If Peyronie's disease doesn't improve without treatment, your doctor may suggest one of the following nonsurgical treatments:

  • Vitamin E. Researchers have reported improvements in Peyronie's disease when vitamin E is taken orally, yet the effectiveness of vitamin E therapy has yet to be proved in controlled studies. Similar research exists on para-aminobenzoate, a substance belonging to the family of B complex molecules. The benefit of para-aminobenzoate also remains unproved.
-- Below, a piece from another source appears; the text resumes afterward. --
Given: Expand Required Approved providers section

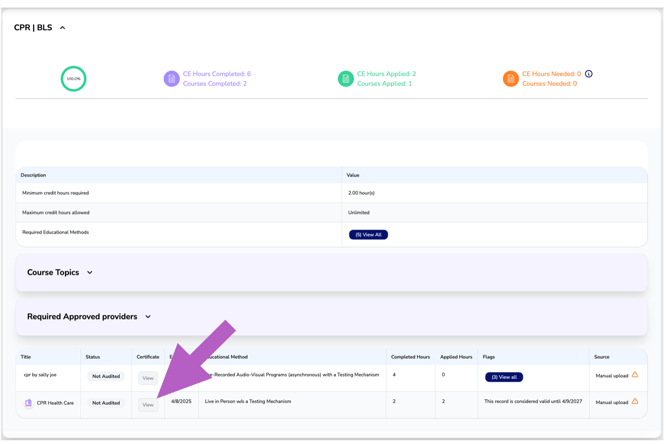Looking at the screenshot, I should click(x=148, y=317).
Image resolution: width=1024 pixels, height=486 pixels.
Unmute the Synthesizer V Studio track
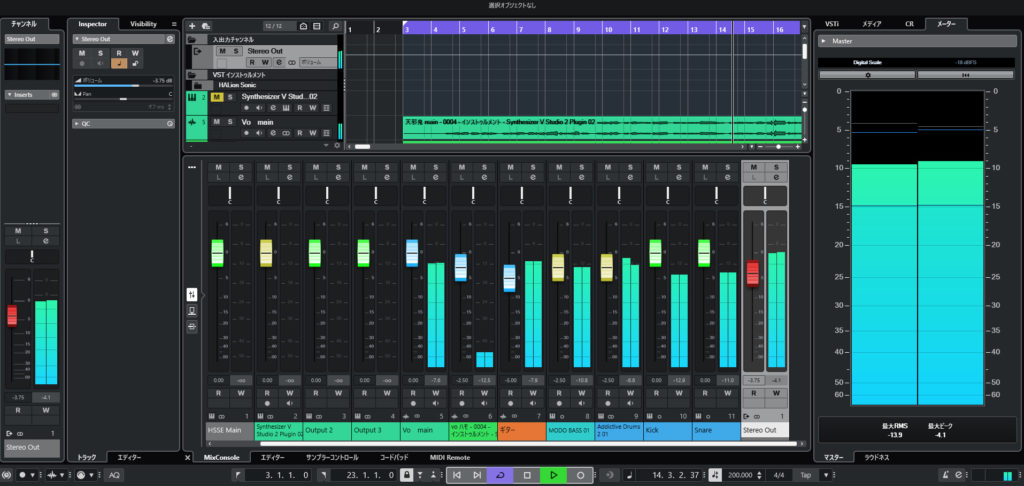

  • Intralesional injections. Your doctor can inject drugs such as collagenase, verapamil or other calcium channel blockers directly into the plaque. These drugs are intended to break down scar tissue deposits and return the tissue building process to normal. Multiple injections occur over a period of up to three months. The success of intralesional injections varies. Intralesional injection of steroids, such as cortisone, has caused harmful side effects to healthy penile tissues.


If other methods of treatment don't help and your penis is still curved or bent when erect, surgery may be an option. Doctors usually suggest surgery when unacceptable appearance, pain during intercourse and poor erection quality persist for one to 2 years or longer. Surgery is generally effective at restoring normal erections, although each method can cause unwelcome side effects such as partial loss of erection or shortening of an erect penis.

Common surgical methods include:

  • Plaque excision. The plaque is removed and replaced with a patch of skin from the pubic area.

  • Nesbit plication. Tissue on the opposite side of the penis is removed or pinched, canceling the bending effect.

  • Plaque incision with saphenous vein graft. Several linear cuts are made in the plaque, which allows straightening. The cut plaque is then covered with a grafted vein.

  • Penile prosthesis. An implanted device is used to straighten and increase the rigidity of the penis.


There's no known prevention for Peyronie's disease. It's possible that the problem may begin with trauma to the penis from being hit or bent abnormally when erect or during sexual intercourse. Avoiding injury to your penis when erect may prevent the development of Peyronie's disease. However, trauma to the penis doesn't explain all cases of the disorder.

Coping skills

Peyronie's disease can become a source of mental and emotional stress for you and your partner. Having the disease shouldn't be seen as a reflection of your health, virility or masculinity. If you have Peyronie's disease that has progressed to include erectile dysfunction, remember that your partner may see your inability to have intercourse as a sign of diminished sexual desire. Your reassurance that this isn't the case can help your relationship.